Earlier today, regular maintenance of our Kubernetes cluster required a rolling restart of all nodes in the cluster to distribute upgrades and new configurations to all nodes. During this rolling restart as the Kubernetes API server hosts were deployed, Kubernetes validated and refreshed the Ingress configurations we had previously defined.
Since the most recent rolling upgrade, an additional hostname was needed for PyPI’s Ingress. PyPI administrators created a new ACM TLS certificate including that hostname and updated the Ingress managed ELB to use this new certificate. As a result, the new Kubernetes API servers were unable to find the previous ACM TLS certificate and disabled the HTTPS listener for the Ingress configuration that serves PyPI and associated services as they came online.

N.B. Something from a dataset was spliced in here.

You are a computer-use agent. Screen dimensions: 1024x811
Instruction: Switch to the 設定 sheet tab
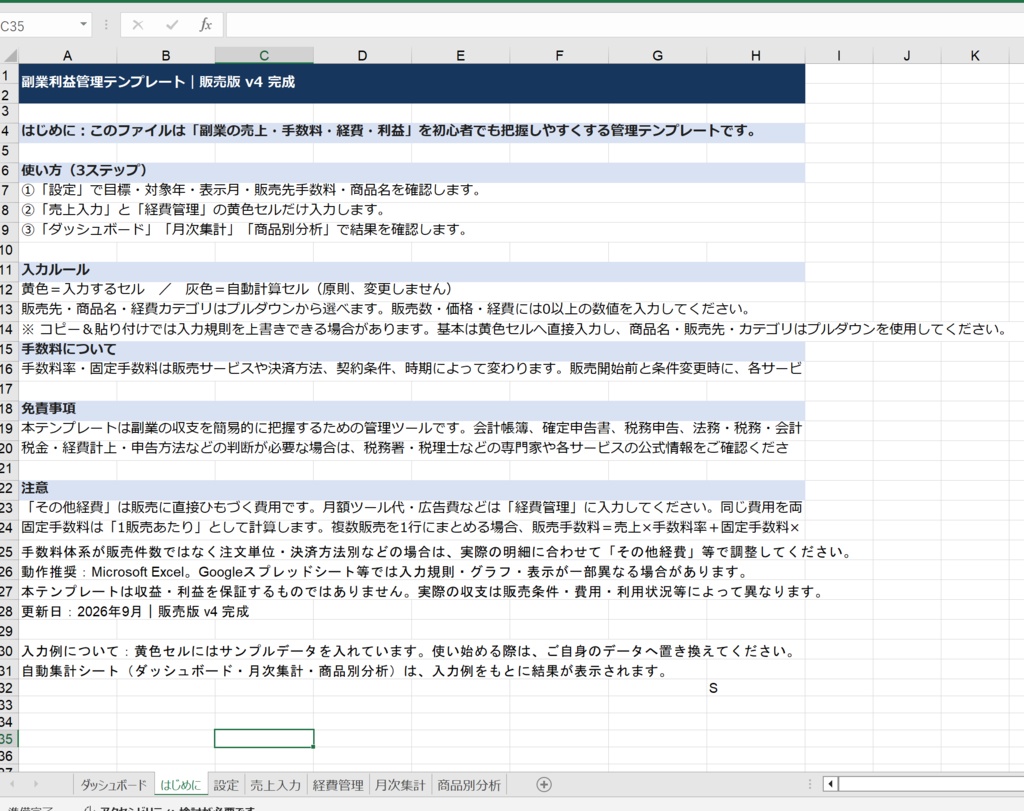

Once identified, the PyPI admins updated the Ingress configuration to point to the new ACM TLS certificate and Kubernetes restored the HTTPS listener on the Ingress managed ELB, restoring access to all services.
We will investigate mechanisms by which the hostnames needed on ACM TLS certificates for PyPI’s Ingress configurations can be managed via Kubernetes resources rather than manually via the AWS console. By managing resources all via the Kubernetes API, drift between desired state and reality will be less likely to occur and surface during similar maintenance in the future.